:: Exercise ::
Beginning with the line that holds "Select the grey", copy each line to the end of the records exactly, except the pictures.

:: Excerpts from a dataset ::
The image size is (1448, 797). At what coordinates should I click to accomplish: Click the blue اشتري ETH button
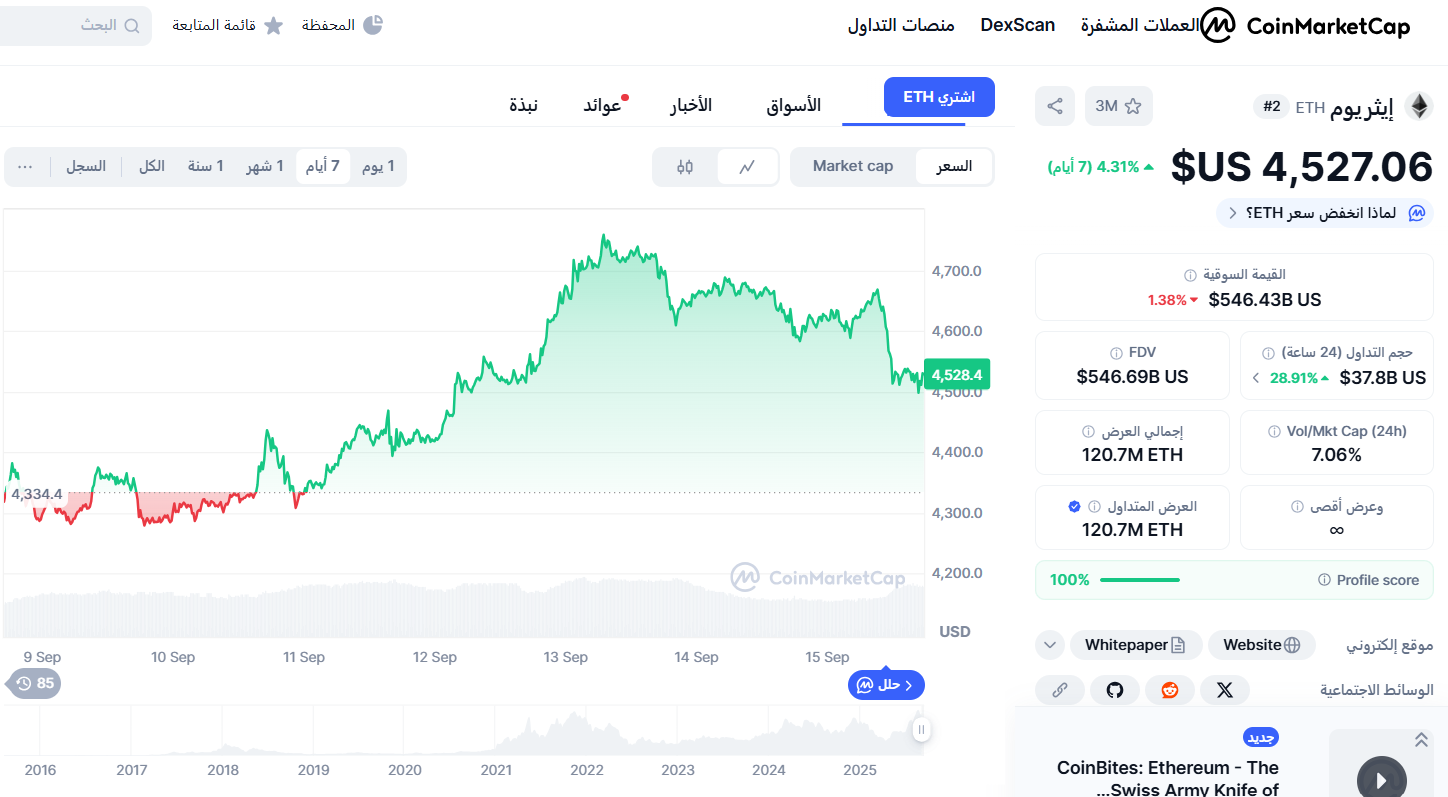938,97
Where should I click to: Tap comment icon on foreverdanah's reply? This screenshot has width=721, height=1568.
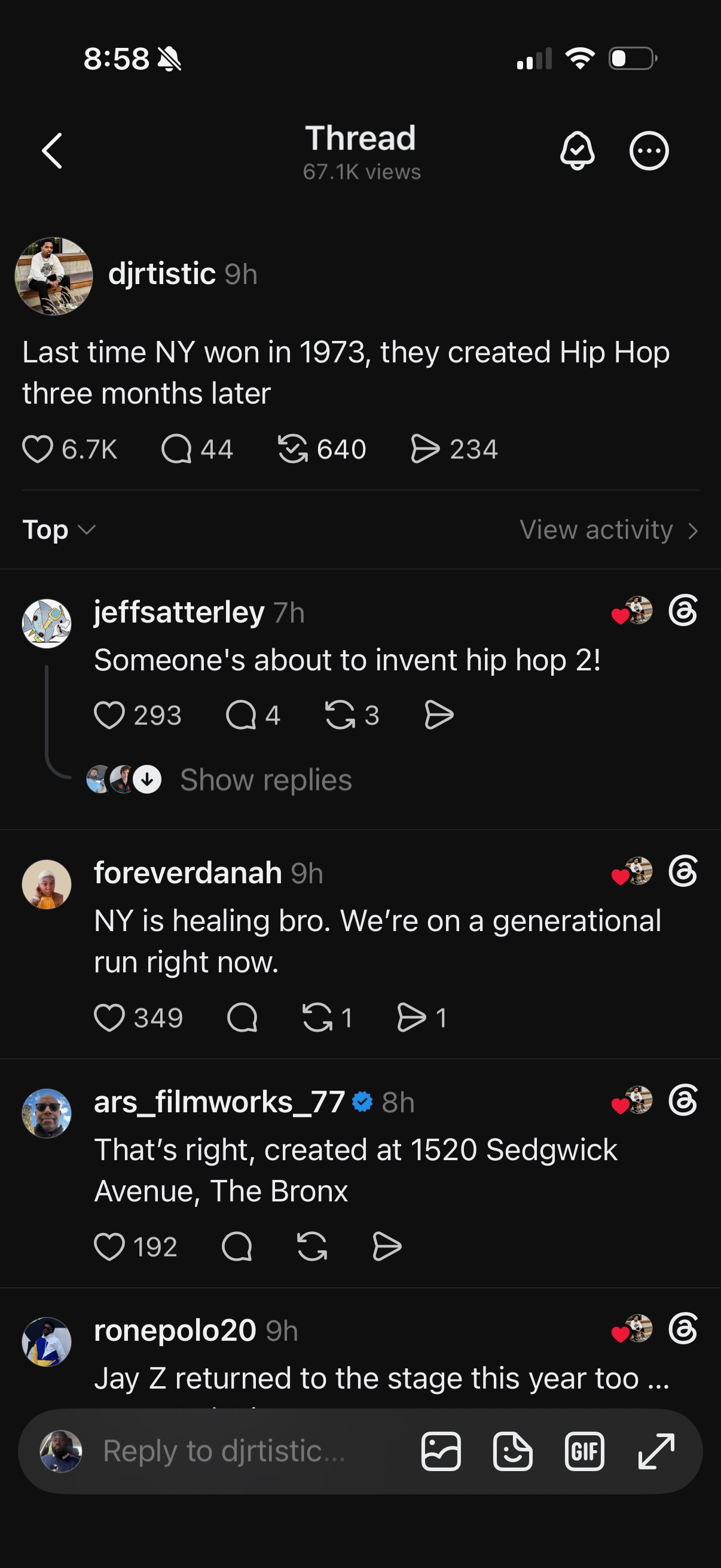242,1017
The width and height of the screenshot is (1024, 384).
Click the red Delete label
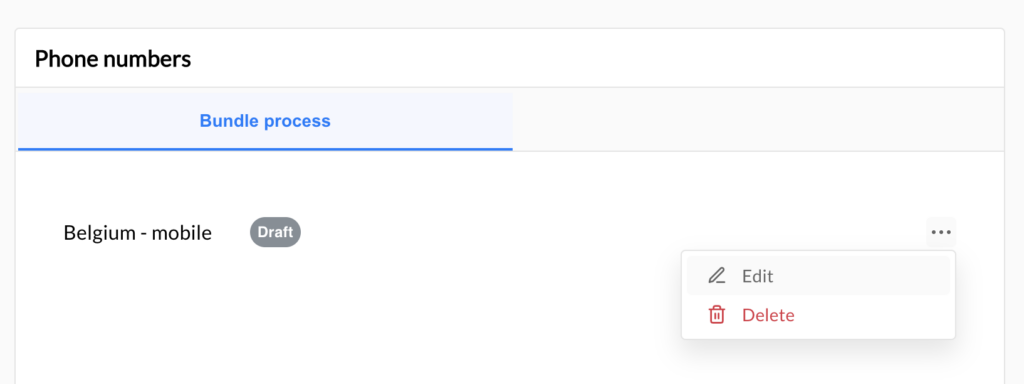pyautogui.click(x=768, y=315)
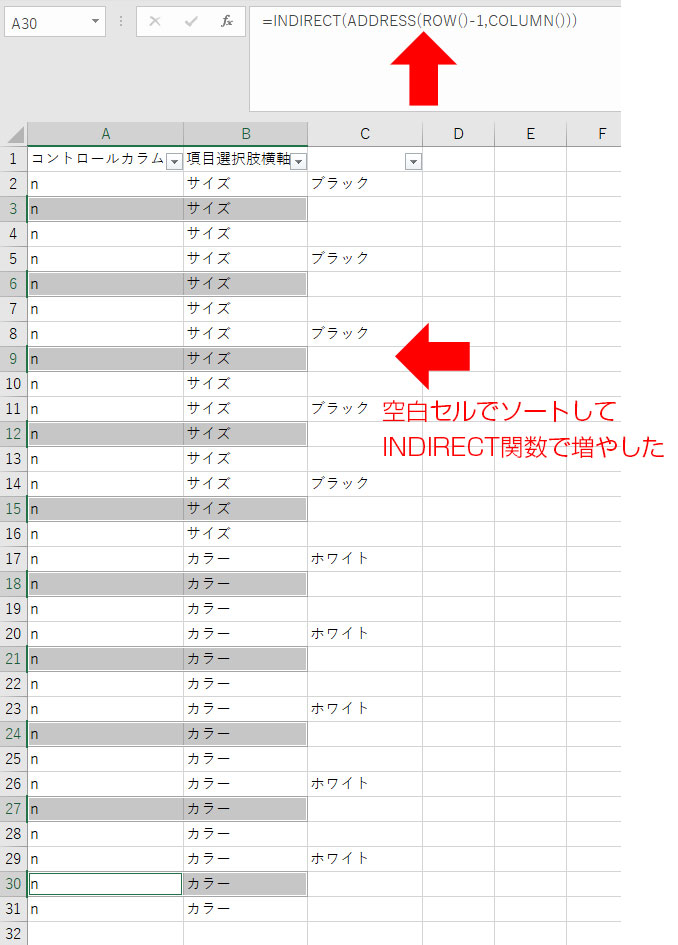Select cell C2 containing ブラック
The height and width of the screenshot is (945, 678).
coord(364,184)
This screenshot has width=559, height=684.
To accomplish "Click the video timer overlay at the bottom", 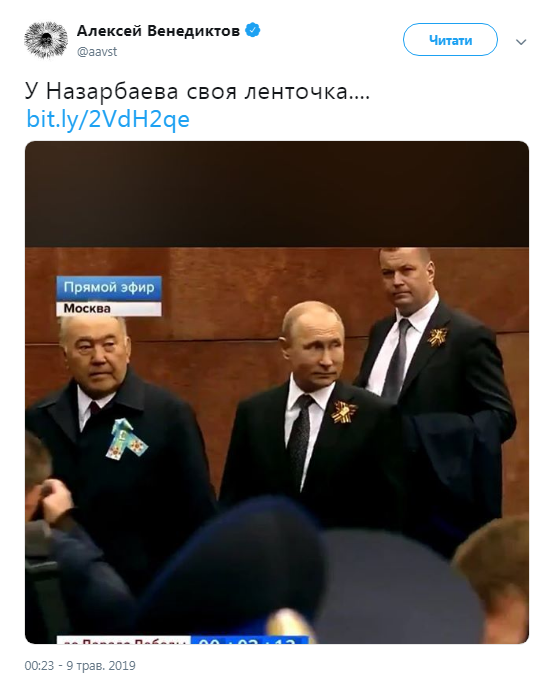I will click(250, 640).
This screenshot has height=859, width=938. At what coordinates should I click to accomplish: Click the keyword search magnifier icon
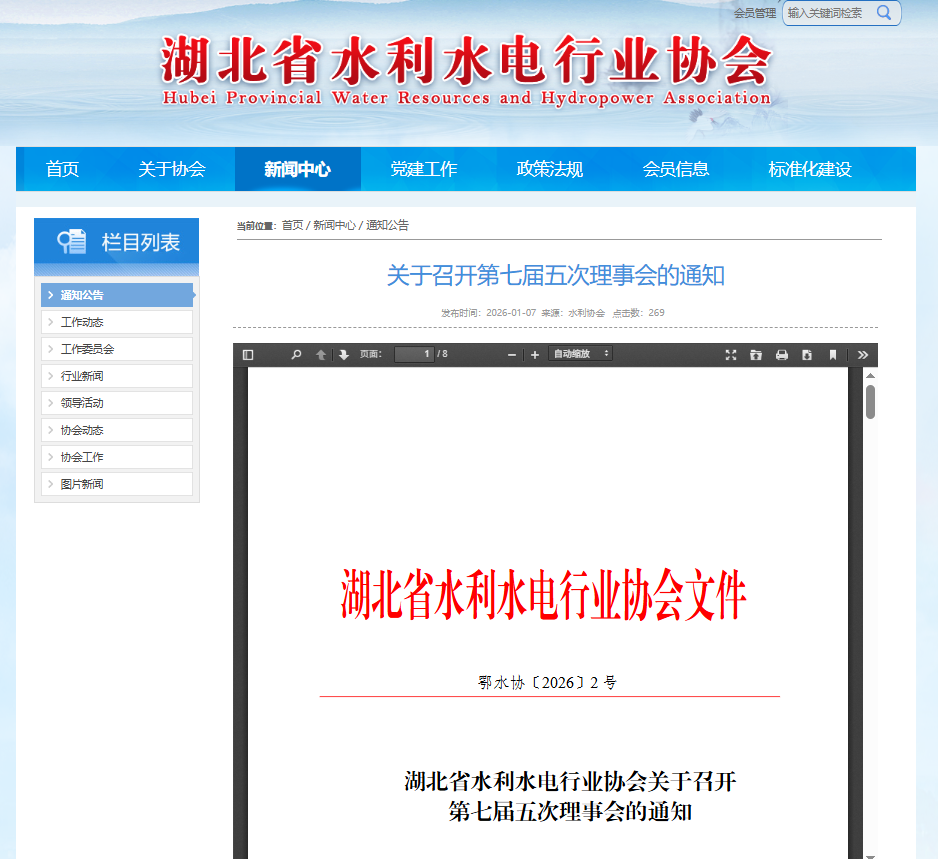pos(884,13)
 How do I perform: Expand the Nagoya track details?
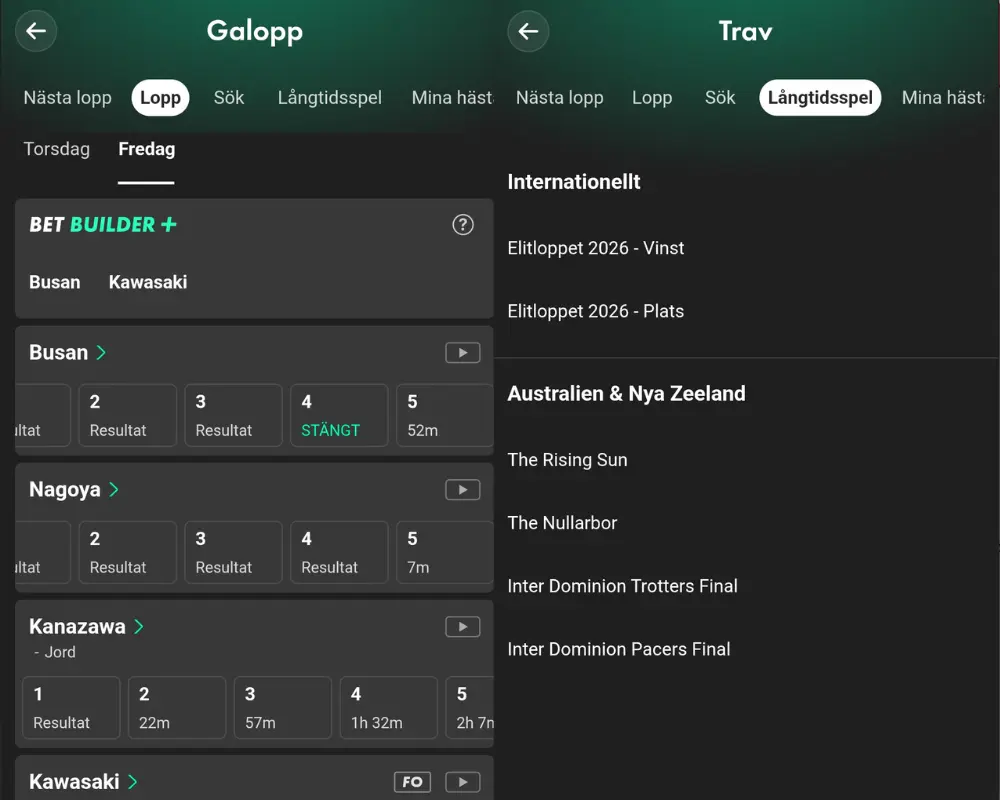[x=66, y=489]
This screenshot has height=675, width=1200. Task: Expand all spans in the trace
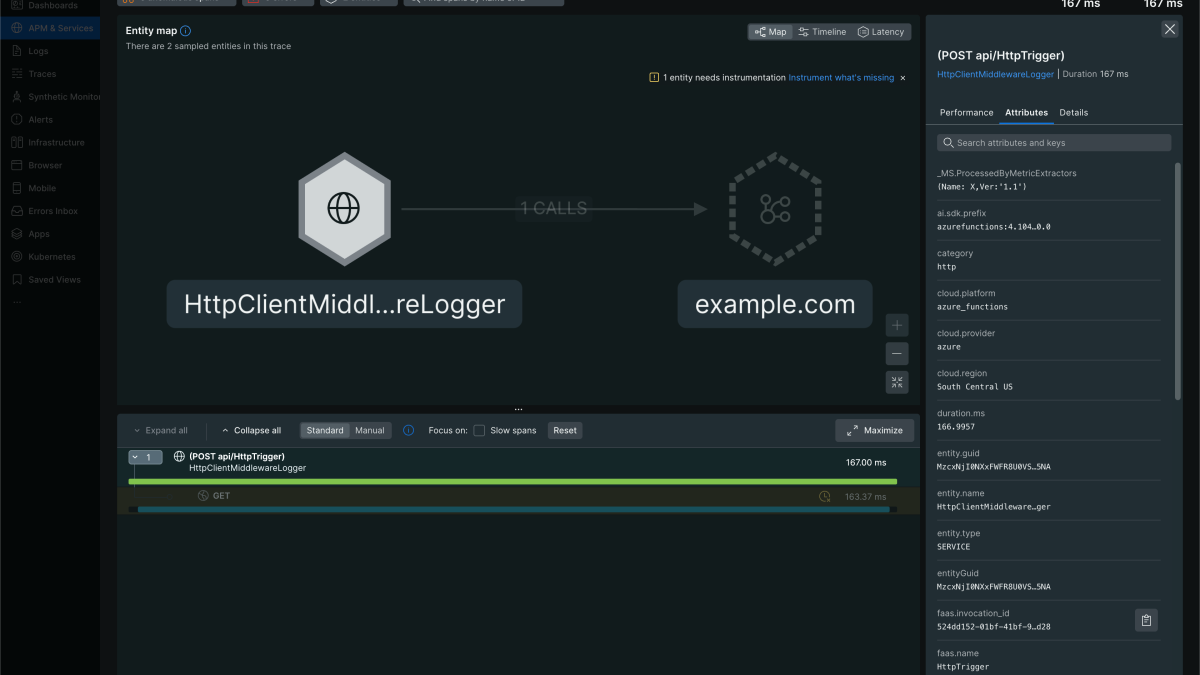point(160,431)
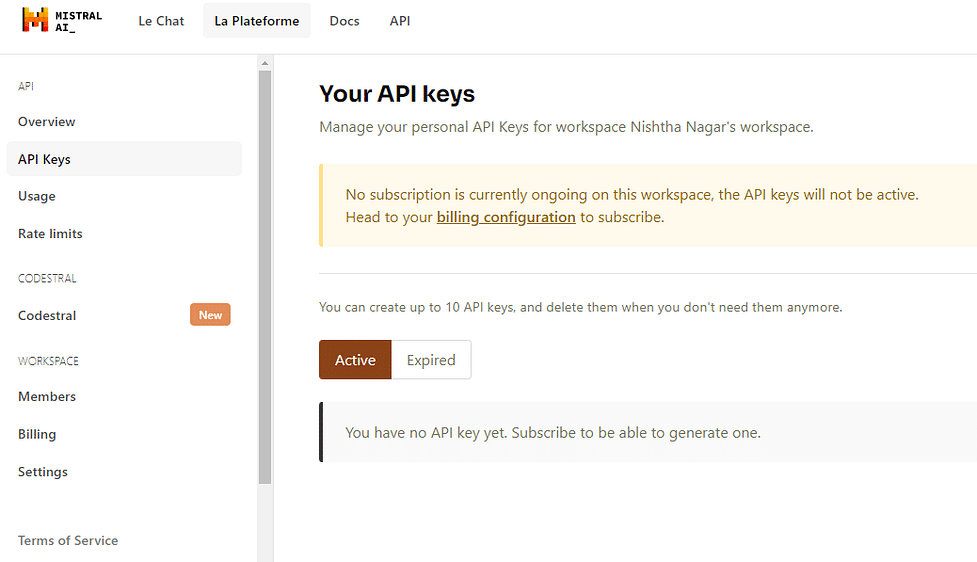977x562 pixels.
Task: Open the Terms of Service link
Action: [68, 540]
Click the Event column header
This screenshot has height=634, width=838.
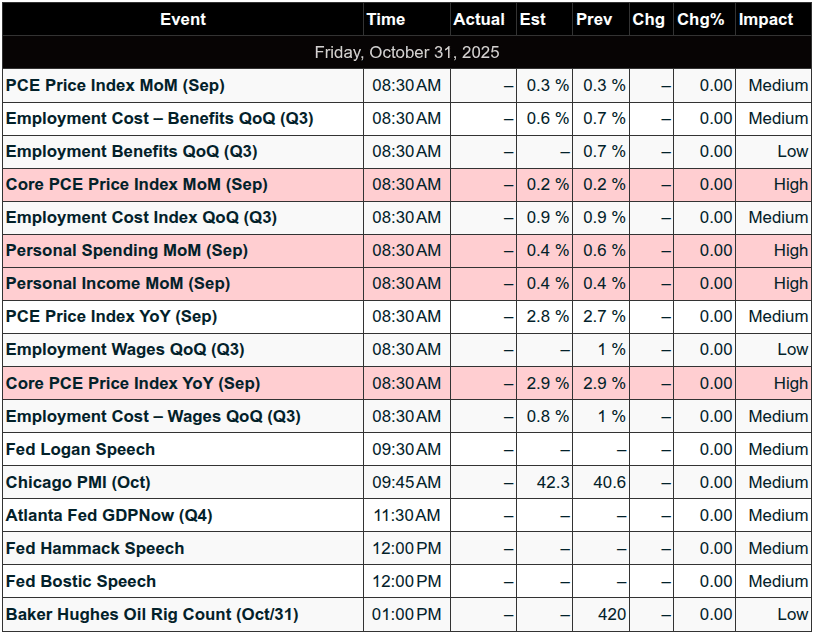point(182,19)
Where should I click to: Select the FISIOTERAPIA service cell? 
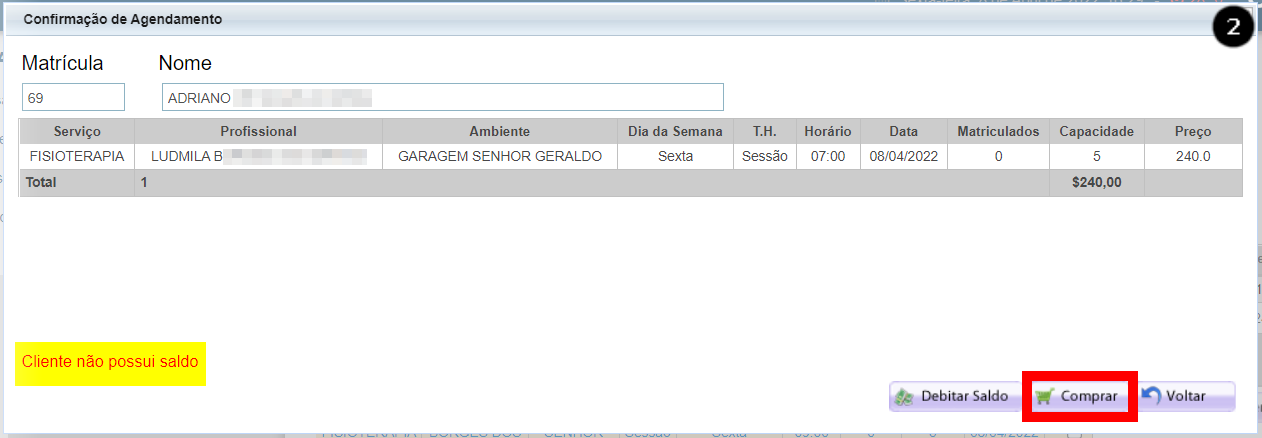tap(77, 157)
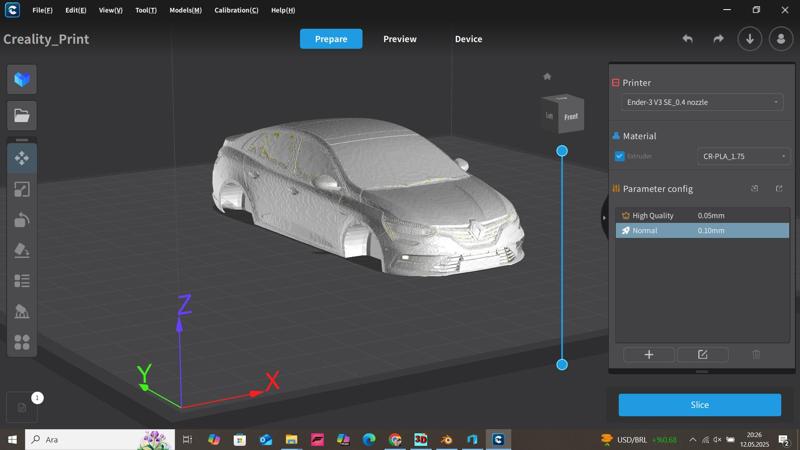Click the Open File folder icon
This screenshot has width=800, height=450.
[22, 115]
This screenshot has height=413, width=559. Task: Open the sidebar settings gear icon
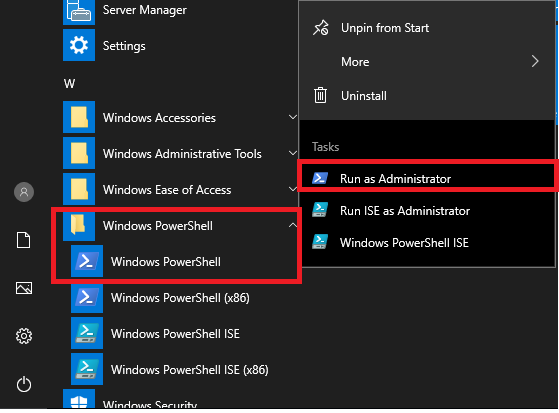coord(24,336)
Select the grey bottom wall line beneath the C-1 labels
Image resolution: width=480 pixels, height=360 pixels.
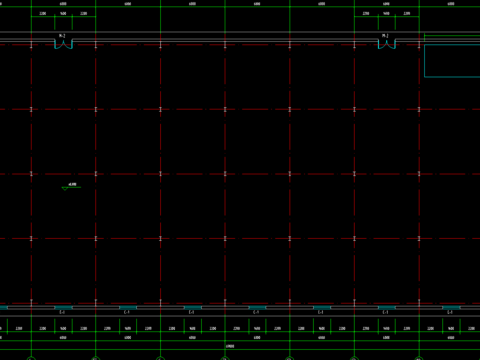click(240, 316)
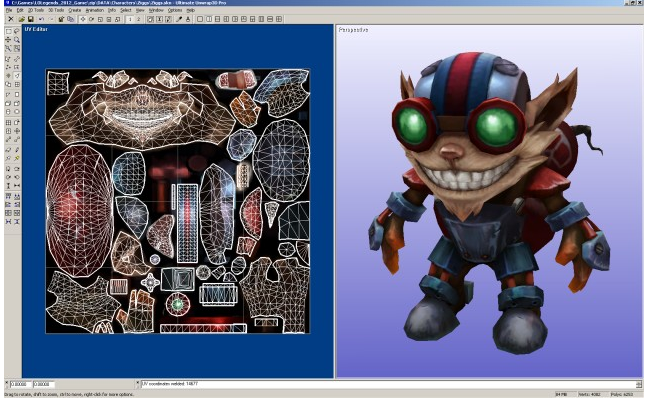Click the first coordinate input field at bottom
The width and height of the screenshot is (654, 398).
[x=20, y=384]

:: Response ::
Select the grey bottom wall line beneath the C-1 labels
Image resolution: width=480 pixels, height=360 pixels.
click(240, 316)
Click the first coordinate input field at bottom
The width and height of the screenshot is (654, 398).
[x=20, y=384]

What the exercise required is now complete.